Obviously, we must admit that we have no objective elements that can tell us what really happened. In fact: (1) we do not know the structure of the oral and pulmonary microbiota of the enrolled patients; (2) we do not have the data of oropharyngeal and pulmonary colonization following treatment with the oral probiotic; (3) we do not have the cytokine analyses that can show us the effects of the probiotic strain on interferons, IL-12, TNF-α, IL-1β, and IL-6. All these elements are indeed important and not the only limitations of our study. Not having used a placebo, not having worked in double-blind conditions, not having worked looking for a possible dose–response effect of S. salivarius K12, and having enrolled a surely small number of inpatients certainly also limit the validity of our results. While recognizing these limitations, our study has the advantage of being, to our knowledge at least, the first study ever performed that tried to highlight the impact of a probiotic strain, with proven oral colonization dynamics and for which it is possible to hypothesize the ability to colonize the lung tissue, on the clinical course of symptomatic and hospitalized patients affected by COVID-19.

As already said, the preliminary nature of our results obviously requires the carrying out of further clinical studies, double-blind and against placebo, which could confirm or refute what we have apparently observed.
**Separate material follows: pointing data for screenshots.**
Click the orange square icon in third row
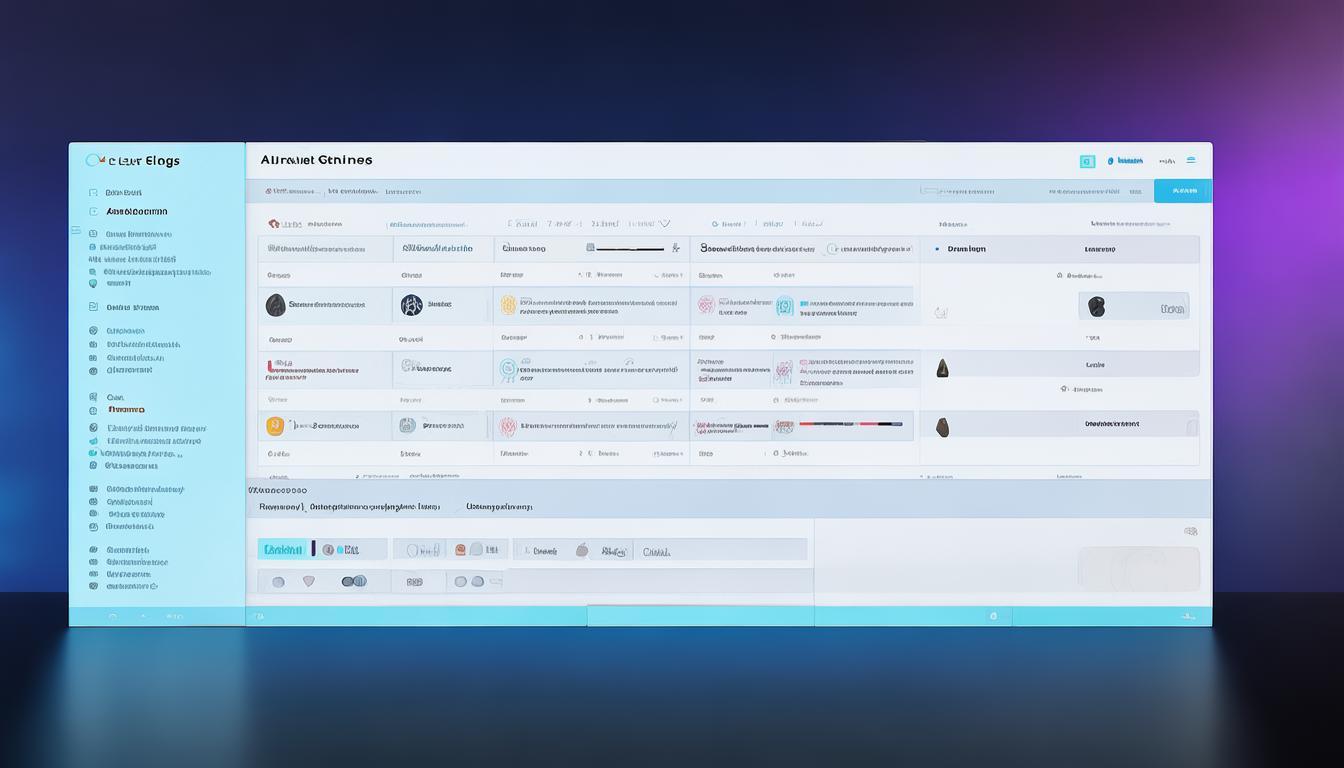The height and width of the screenshot is (768, 1344). [274, 426]
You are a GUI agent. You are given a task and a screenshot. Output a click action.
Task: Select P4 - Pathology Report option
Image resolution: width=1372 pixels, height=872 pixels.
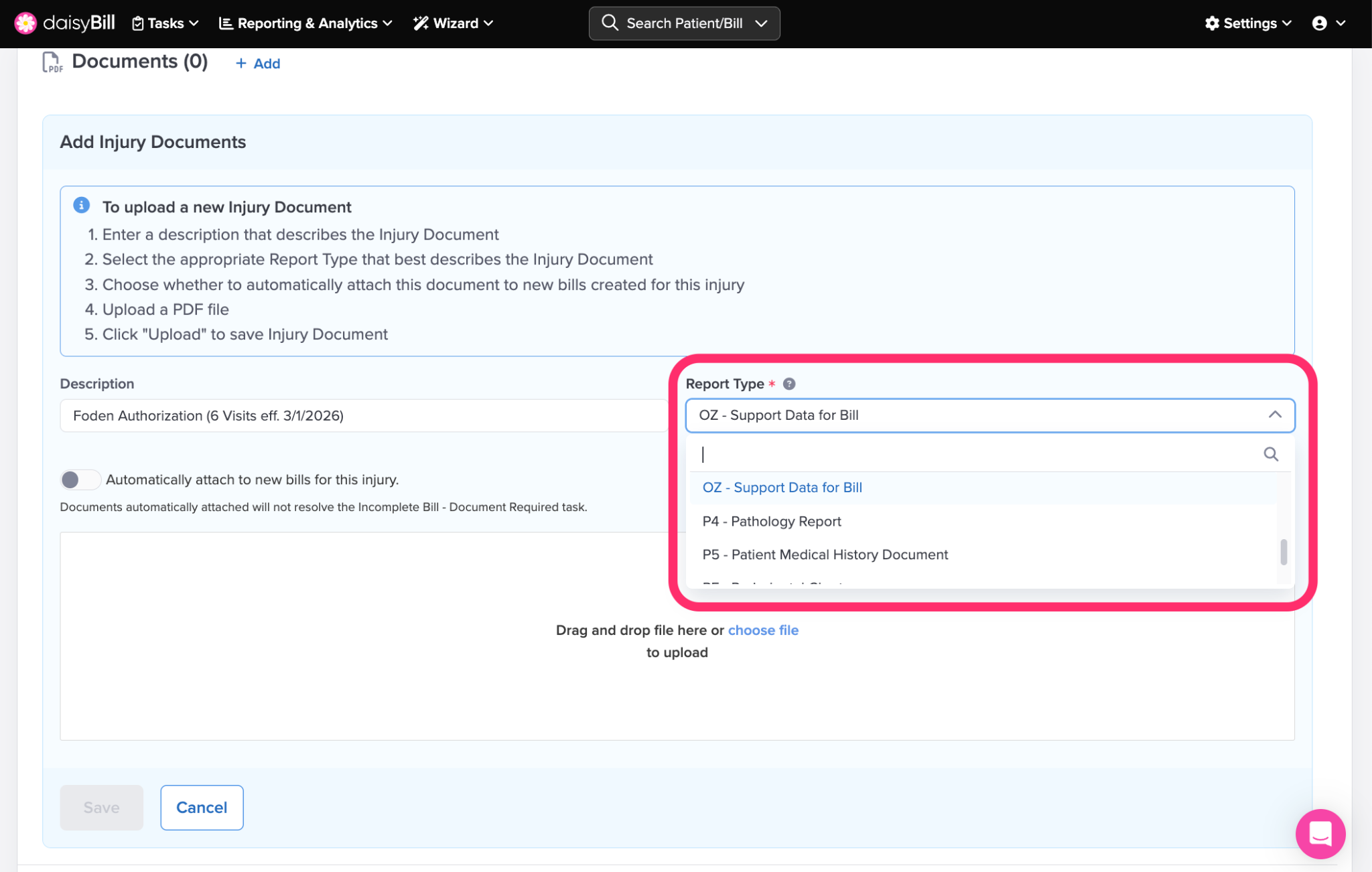771,521
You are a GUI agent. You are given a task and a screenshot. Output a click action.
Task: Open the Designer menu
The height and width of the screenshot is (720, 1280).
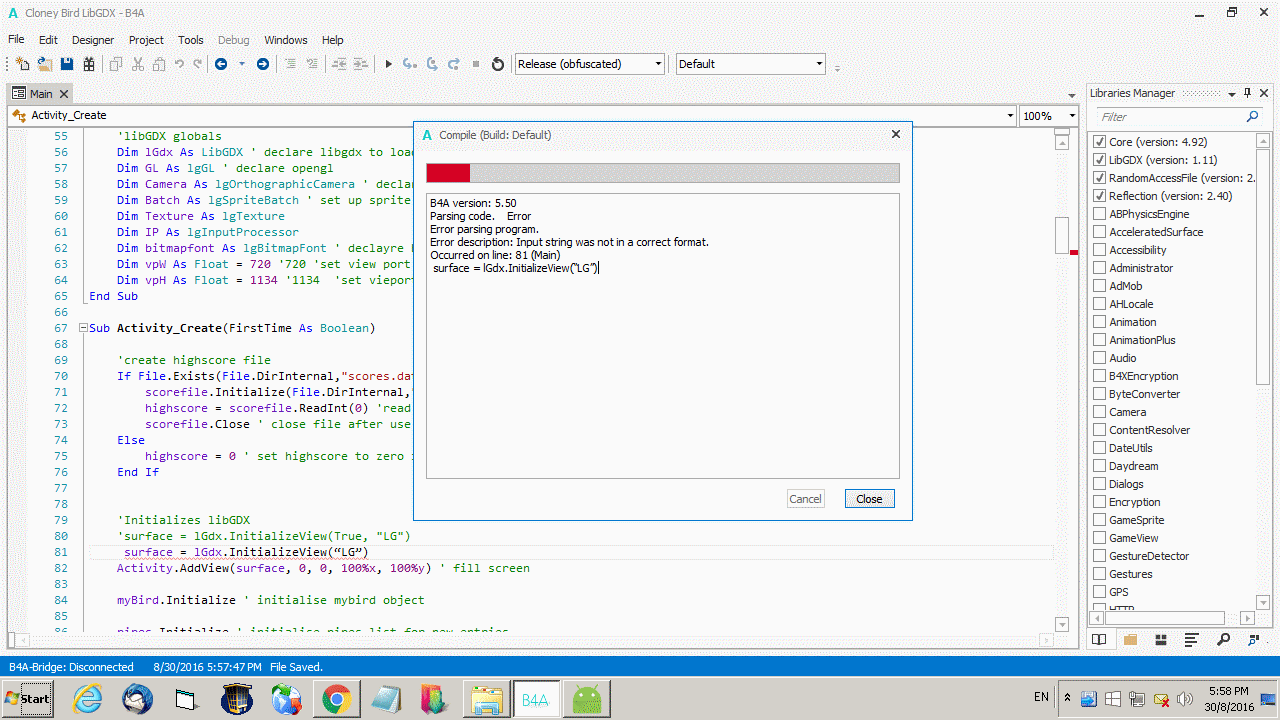click(x=93, y=40)
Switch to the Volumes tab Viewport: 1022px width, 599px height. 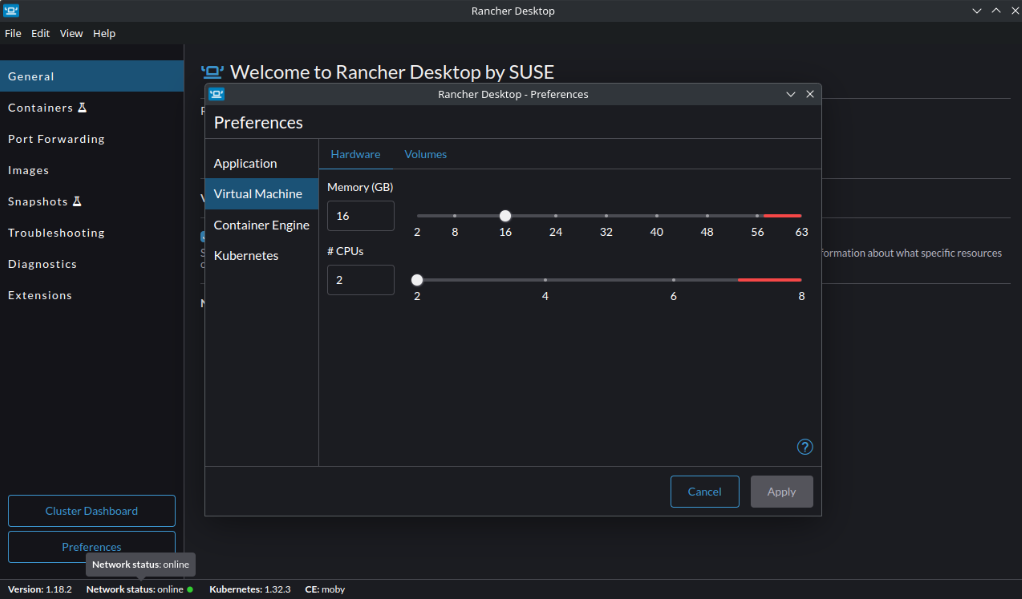click(x=425, y=154)

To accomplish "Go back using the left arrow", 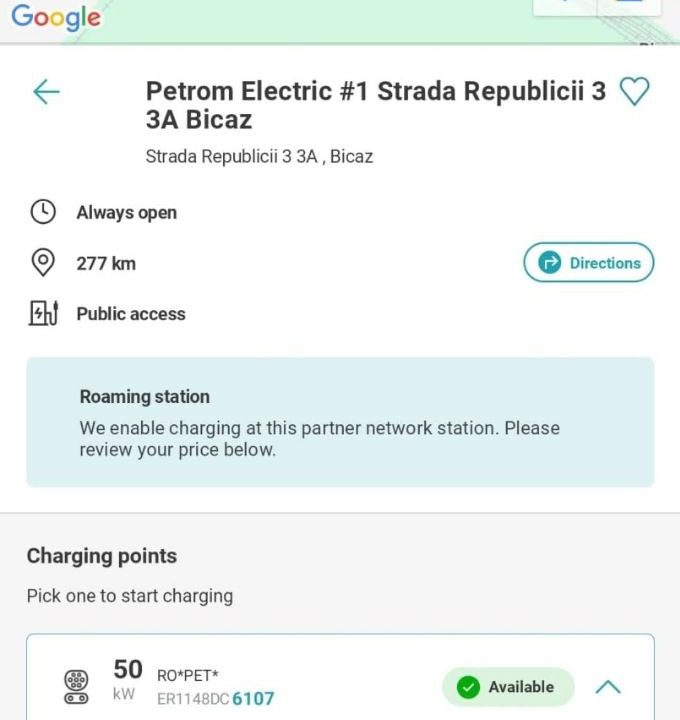I will pos(46,92).
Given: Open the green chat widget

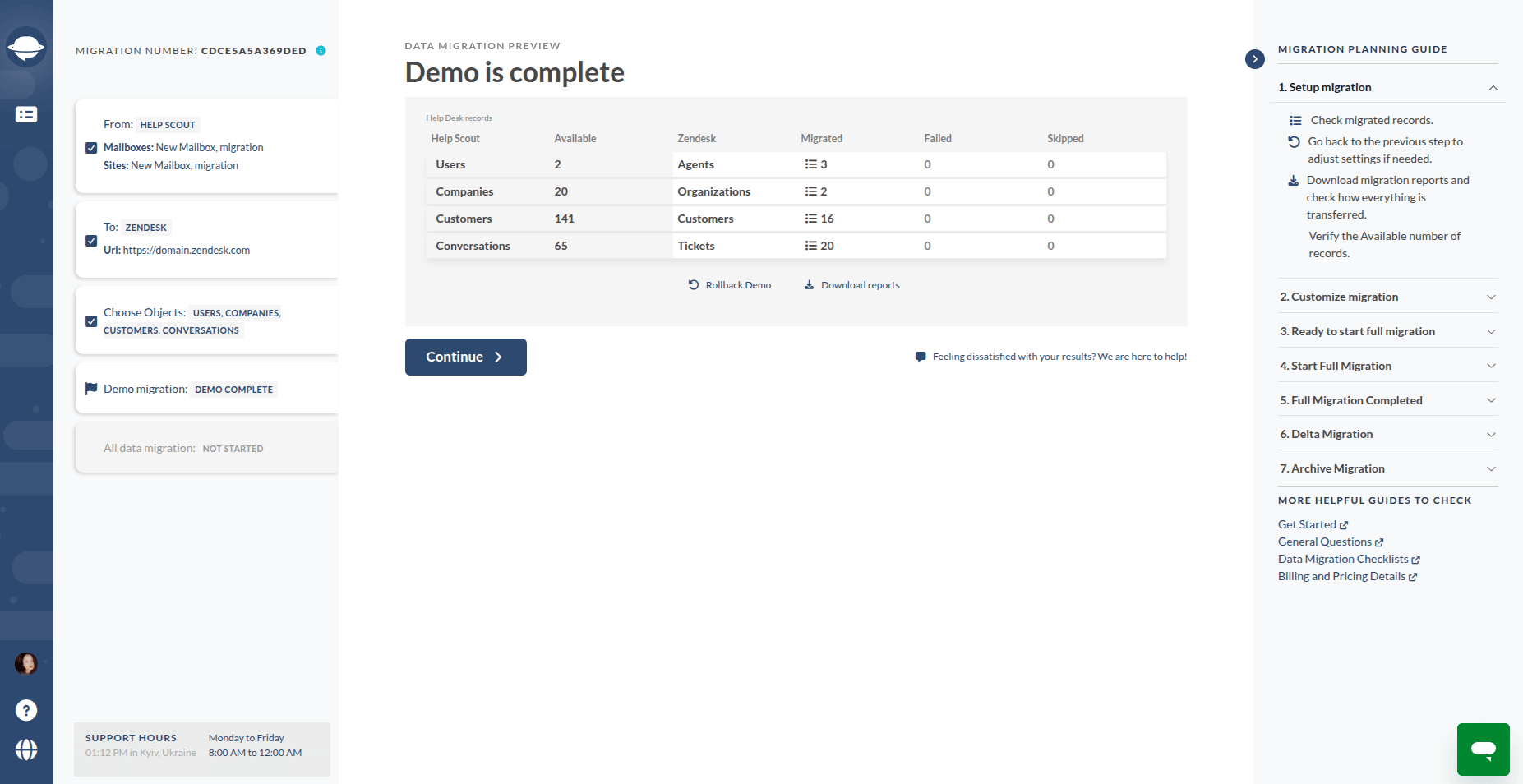Looking at the screenshot, I should pyautogui.click(x=1483, y=749).
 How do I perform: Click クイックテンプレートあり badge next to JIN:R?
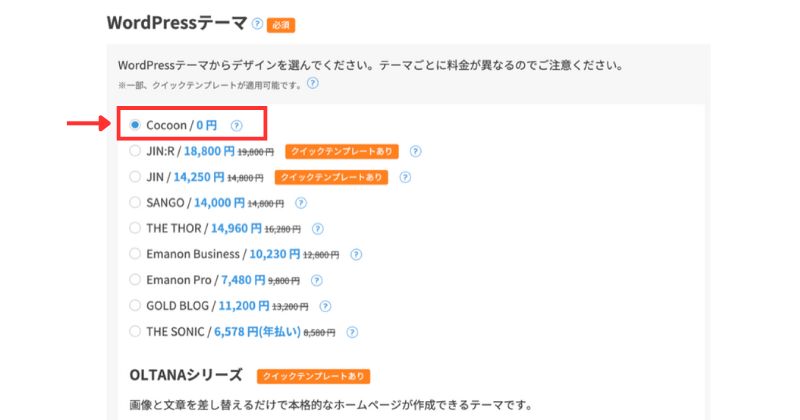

Of course, it will also be mandatory that subsequent studies are able to highlight the structure of the oral and pulmonary microbiotas of patients, before and after treatment, also showing clinicians the cytokine asset before and after the treatment with the oral strain.

5. Conclusions

In a randomized and controlled study, the adjuvant use of S. salivarius K12, an oral probiotic endowed with a well-known capability to colonize the oral environment, improved the blood parameters and reduced the death rate in COVID-19 patients.